Forrest Gump (26 page)

Read Forrest Gump Online

Authors: Winston Groom

Mister Tribble took me to Disneyland an let me go on some rides an then he arranged to get us a tour of a movie lot. They is got all sorts of movies goin on, an people is runnin aroun shoutin “take one,” an “cut,” an “action,” an shit like that. One of the movies they was doin was a Western an we seen a feller get hissef thowed thru a plate glass winder about ten times—till he got it right.

Anyway, we was jus standin there watchin this, when some guy walk up an says, “I beg your pardon, are you an actor?”

I says, “Huh?” An Mister Tribble, he says, “No, we are chess players.”

An the feller say, “Well that’s kind of a shame, because the big guy here, he looks ideal for a role in a movie I’m doing.” And then he turn to me an feel of my arm an say, “My, my, you
are
a big strong feller—are you sure you don’t act?”

“I did once,” I says.

“Really!” the feller says. “What in?”

“King Lear.”

“Marvelous, baby,” he says, “that’s just marvelous—do you have your SAG card?”

“My what?”

“Screen Actors Guild—oh, no matter,” he say. “Listen, baby, we can get that, no trouble. What I want to know is, where have they been hiding you? I mean, just look at you! A perfect big strong silent type—another John Wayne.”

“He is no John Wayne,” Mister Tribble say sourly, “he is a world-class chess player.”

“Well all the better,” the feller say, “a
smart
big, strong, silent type. Very unusual.”

“Ain’t as smart as I look,” I says, tryin to be honest, but the feller say none of that matters anyhow, cause actors ain’t sposed to be smart
or
honest or nothin like that—just be able to get up there an say they lines.

“My name’s Felder,” he says, “an I make movies. I want you to take a screen test.”

“He has to play in a chess tournament tomorrow,” Mister Tribble say. “He has no time for acting or screen tests.”

“Well, you could squeeze it in, couldn’t you? After all, it might be the break you’ve been looking for. Why don’t you come along, too, Tribble, we’ll give you a screen test as well.”

“We’ll try,” Mister Tribble say. “Now come along, Forrest, we have a little more work to do.”

“See you later, baby,” say Mister Felder, “don’t forget now.”

An off we go.

The nex mornin is when the chess tournament is bein helt out at the Beverly Hills Hotel. Me an Mister Tribble is there early an he has me signed up for matches all day.
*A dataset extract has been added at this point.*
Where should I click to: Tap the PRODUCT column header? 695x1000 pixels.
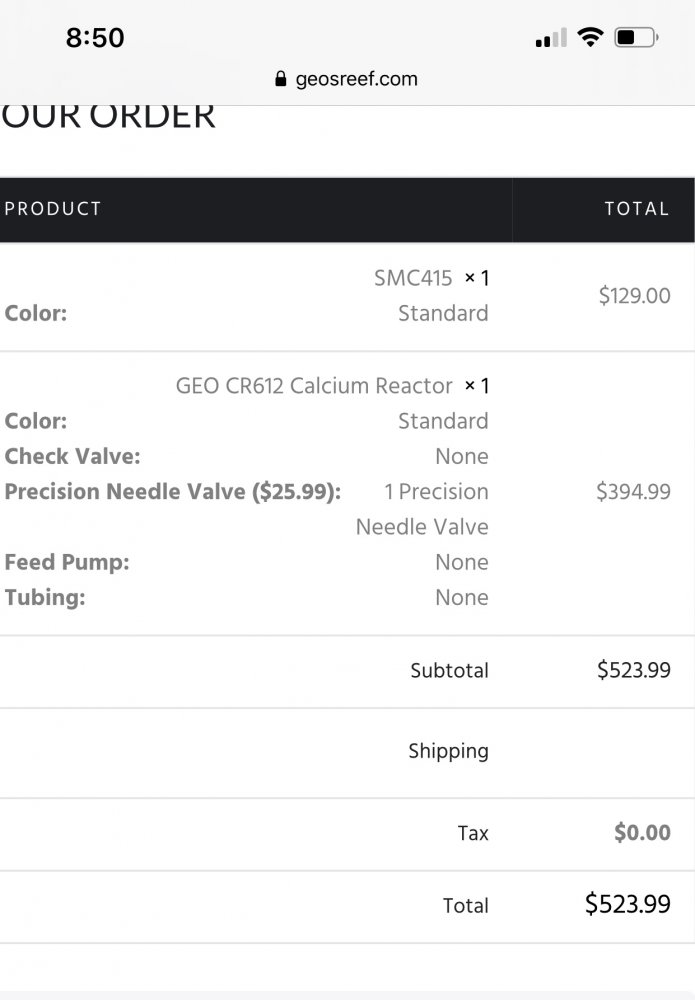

Basically, it ain’t no big deal. It took me about seven minutes to whup the first guy, who was a regional master an also a professor in some college, which made me secretly feel kind of good. I had beat a professor after all.

Nex was a kid about seventeen, an I wiped him out in less than half a hour. He thowed a tantrum an then commenced to bawlin an cryin an his mama had to come drag him off.

They was all sorts of people I played that day an the nex, but I beat em all pretty fast, which was a relief since when I played against Big Sam I had to keep settin there an not go to the bathroom or nothin, cause if I got up from the chessboard he would move the pieces aroun an try to cheat.

Anyhow, by that time I had got my way into the finals an they was a day’s rest in between. I gone on back to the hotel with Mister Tribble an found a message to us from Mister
Felder, the movie guy. It say, “Please call my office this afternoon an arrange for a screen test tomorrow morning,” an it give a telephone number to call.

“Well, Forrest,” Mister Tribble say, “I don’t know bout this. What do you think?”

“I dunno either,” I says, but to tell the truth, it soun sort of excitin, bein in the movies an all. Maybe I even get to meet Raquel Welch or somebody.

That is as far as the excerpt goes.